Dear Not Used to Being Used
     I’m not a lawyer, but it doesn’t take one to know you have no chance of recouping money you willing spent during the relationship. Maybe if you’d had an oral agreement in place (insert your own joke here), but you didn’t; so swallow your pride and feel the burn of being burned.

The more important thing is figuring out why the connection didn’t work and learning from it. Very rarely is a break up completely one-sided. You admit he showed a love you’d never felt before, so he wasn’t just using you. As well, he mentioned that you had pushed him away, so please look to see if there is validity to that comment.

I applaud the fact that your relationship was based on true emotion instead of money, but it’s possible that your financial inequity helped in the relationship’s downfall.
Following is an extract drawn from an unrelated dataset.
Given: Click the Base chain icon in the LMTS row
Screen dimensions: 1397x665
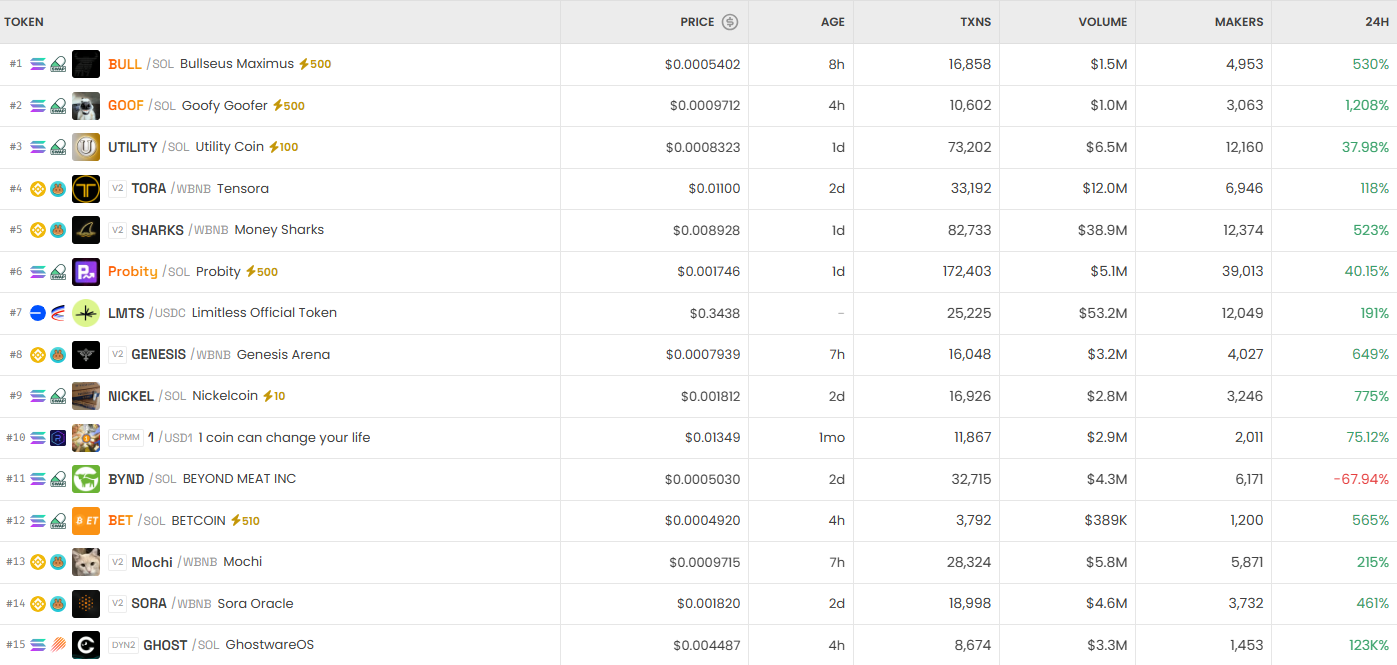Looking at the screenshot, I should [x=38, y=313].
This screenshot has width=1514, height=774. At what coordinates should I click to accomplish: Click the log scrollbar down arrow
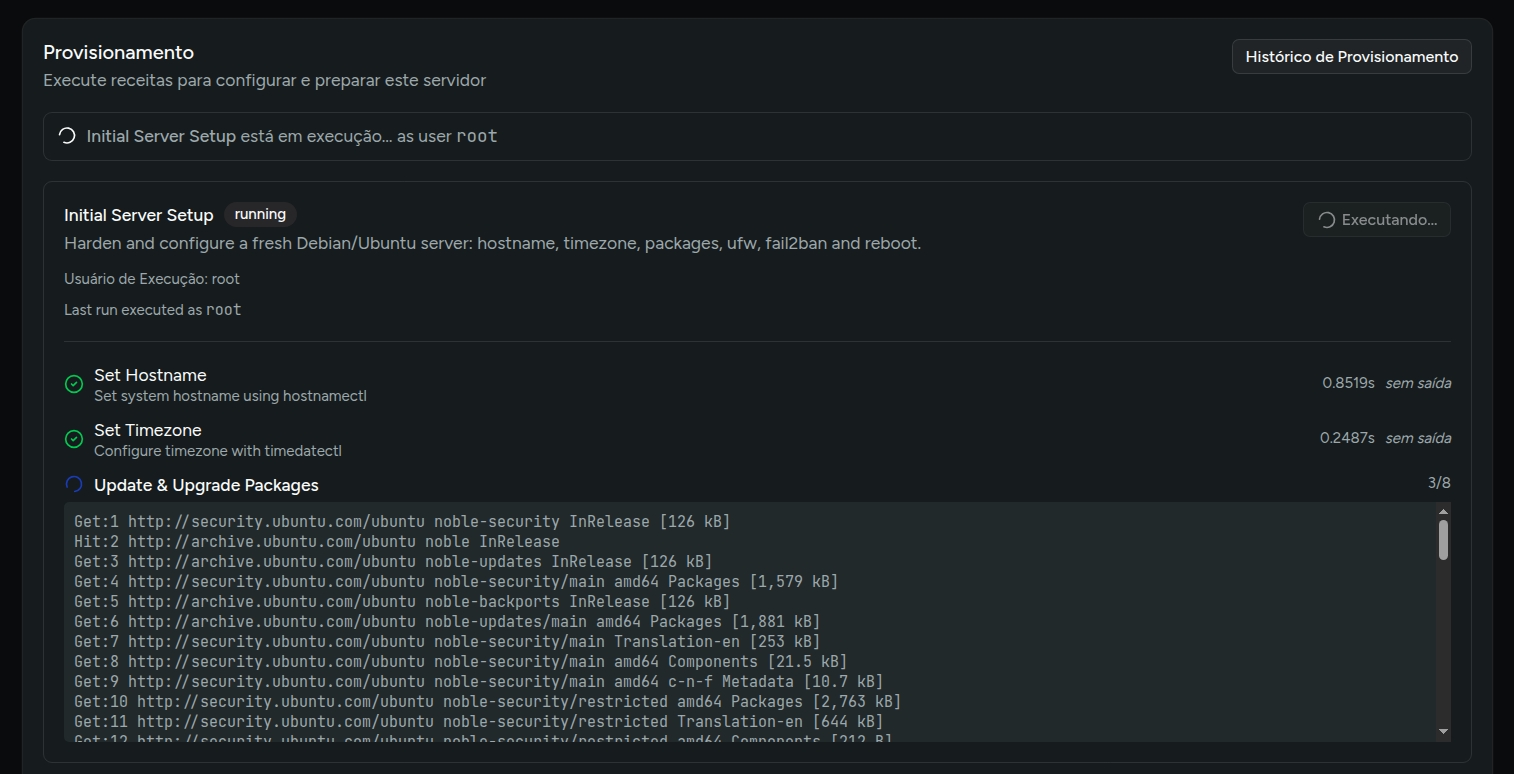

Girls having sugar daddies is a tried and true arrangement, but men’s egos and societal norms make the opposite scenario harder to handle. He may have felt inadequate and grew resentful of the situation and of you, especially if he sensed a cash for commitment stipulation to your largesse. That being said, he accepted the gifts for a long time, so he should man up and pay you back as best he can. Unfortunately, with the relationship ending acrimoniously, that probably won’t happen, and no court will side with you without documentation that you’d provided loans instead of gifts.

Your best bet is to cash out and find somebody you can bank on. Case closed.